Кукушка издает свое ку-ку три раза, и пресекает их разговор. Усталость распространяется по комнате. Время от времени вяло раздаются какие-то слова. Кудрявые девицы откусывают от небольших соленых печений, господин Леви отирает лоб, Филипп, погруженный в кресло, оперся головой о собственную руку, доктор Вольф утонул среди подушек дивана, и нос его окутан густым дымом сигары. В углу похрапывает «мальчик из класса». Доктор Гейзе молча изучает Эмиля Рифке задумчивым взглядом. Эмиль поворачивается к нему, и глаза их встречаются.
«Мне знаком этот человек, – мелькает в голове доктора, – где-то с ним я уже встречался. Где? В любом случае, ясно, что он не еврей. Но видно, что он себя чувствует себя хорошо в этом доме».

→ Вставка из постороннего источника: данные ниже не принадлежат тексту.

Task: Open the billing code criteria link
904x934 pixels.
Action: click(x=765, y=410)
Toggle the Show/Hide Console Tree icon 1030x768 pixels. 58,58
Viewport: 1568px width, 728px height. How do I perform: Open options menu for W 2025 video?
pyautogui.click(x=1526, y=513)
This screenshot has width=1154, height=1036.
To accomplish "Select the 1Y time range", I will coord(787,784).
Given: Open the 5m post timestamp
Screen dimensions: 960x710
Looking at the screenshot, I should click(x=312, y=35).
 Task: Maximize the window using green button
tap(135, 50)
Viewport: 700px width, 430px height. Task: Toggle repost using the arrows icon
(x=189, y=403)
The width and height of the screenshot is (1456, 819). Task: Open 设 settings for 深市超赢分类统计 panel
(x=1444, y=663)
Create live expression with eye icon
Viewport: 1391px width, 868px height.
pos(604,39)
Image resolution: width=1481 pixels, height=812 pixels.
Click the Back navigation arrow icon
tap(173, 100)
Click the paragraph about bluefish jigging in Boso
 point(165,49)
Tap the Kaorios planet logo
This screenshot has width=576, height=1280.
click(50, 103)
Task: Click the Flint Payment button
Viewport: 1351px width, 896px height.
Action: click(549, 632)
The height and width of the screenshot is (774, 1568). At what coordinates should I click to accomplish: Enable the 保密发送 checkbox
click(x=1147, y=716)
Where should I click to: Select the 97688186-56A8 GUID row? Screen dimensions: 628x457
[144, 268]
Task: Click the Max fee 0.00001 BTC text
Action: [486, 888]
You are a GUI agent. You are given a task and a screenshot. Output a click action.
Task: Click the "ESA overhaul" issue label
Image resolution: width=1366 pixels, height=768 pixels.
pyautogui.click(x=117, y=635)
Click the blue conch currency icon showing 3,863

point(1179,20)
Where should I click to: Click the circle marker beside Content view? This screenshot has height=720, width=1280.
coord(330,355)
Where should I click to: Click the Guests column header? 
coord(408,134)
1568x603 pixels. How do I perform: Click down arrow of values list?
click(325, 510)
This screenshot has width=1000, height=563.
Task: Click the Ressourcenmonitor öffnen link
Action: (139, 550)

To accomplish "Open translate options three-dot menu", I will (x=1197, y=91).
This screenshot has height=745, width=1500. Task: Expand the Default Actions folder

Эмиль подозрительно смотрит на доктора Гейзе, и таким же подозрительным взглядом
Но не дано Эмилю много времени на размышления. Дверь с треском распахивается, и целая компания врывается в комнату. Дети, Франц, Фердинанд, Фрида, Эдит, и за ними – Гейнц с пустым бумажным пакетом в руке – и снова предстает Эмиль стене взглядов, изучающих его с ног до головы. Странная компания, испуганные дети, хмурый Фердинанд, бледная Эдит. Лицо Фриды ясно говорит: «Человек должен обладать терпением Иисуса милосердного, чтобы выдержать тебя». Эмиль оглядывает себя, может, что-то не в порядке с его одеждой? Но ничего такого не находит. Все на нем аккуратно.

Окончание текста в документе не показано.